The outbox distinguishes two kinds of send failures: transient failures (Kafka unavailable or slow) and message-specific failures (something is wrong with the message itself).

Transient failures (Kafka down or slow)

These are retried indefinitely.

  • Immediate delivery: if a sendMessage(..) message cannot be delivered after commit, the immediate send is abandoned and the message is left in the table for the relay to deliver later.
  • Scheduled delivery / relay: if the relay cannot send the current batch (message-relay-batch-size), it aborts the batch, pauses for poll-delay, and tries again. This is effectively an unbounded retry while Kafka is unavailable or too slow.

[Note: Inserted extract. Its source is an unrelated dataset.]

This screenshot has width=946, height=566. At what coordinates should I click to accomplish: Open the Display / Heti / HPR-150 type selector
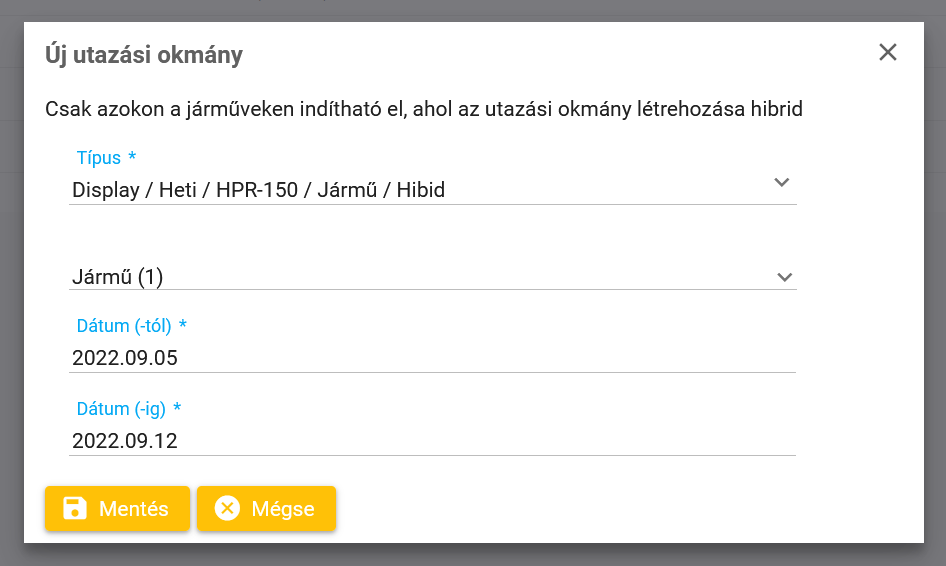pyautogui.click(x=433, y=189)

Message-specific failures (failed messages)

If a send fails because of the message itself — not because Kafka is down — the message is marked failed and ignored by the relay, so it cannot block delivery of all other messages. The failure reasons (SendFailureReason) that mark a message as failed are:

ReasonCause
INVALID_TOPICThe target topic does not exist
UNAUTHORIZED_ON_TOPICNo authorization on the topic
MESSAGE_TOO_LARGEThe message exceeds the topic / cluster size limit

Any other (general) error is treated as transient and retried; it does not mark the message as failed.

A failed message usually means an interrupted business process. Using the outbox therefore requires a defined operational procedure for handling failed messages, and the metrics should be monitored so DevOps can react.

Operations on failed messages

TransactionalOutbox exposes methods to query and re-enable failed messages:

MethodPurpose
countFailedMessages(boolean resend)Count failed messages, optionally restricted to those marked for resend
countFailedMessages(ZonedDateTime from, ZonedDateTime before, boolean resend)Count failed messages within a time interval
findFailedMessages(ZonedDateTime from, ZonedDateTime before, boolean resend, int max)Find failed messages in a time interval (ordered by id)
findFailedMessages(long afterId, ZonedDateTime before, boolean resend, int max)Find failed messages after a given id (for paging)
resendMessageScheduled(long id)Make a failed message available to the relay again (initiate a resend)

A resend only succeeds once the root cause has been fixed (for example a missing topic authorization has been granted). Re-enabling a message via resendMessageScheduled clears its failed state so the relay will pick it up again.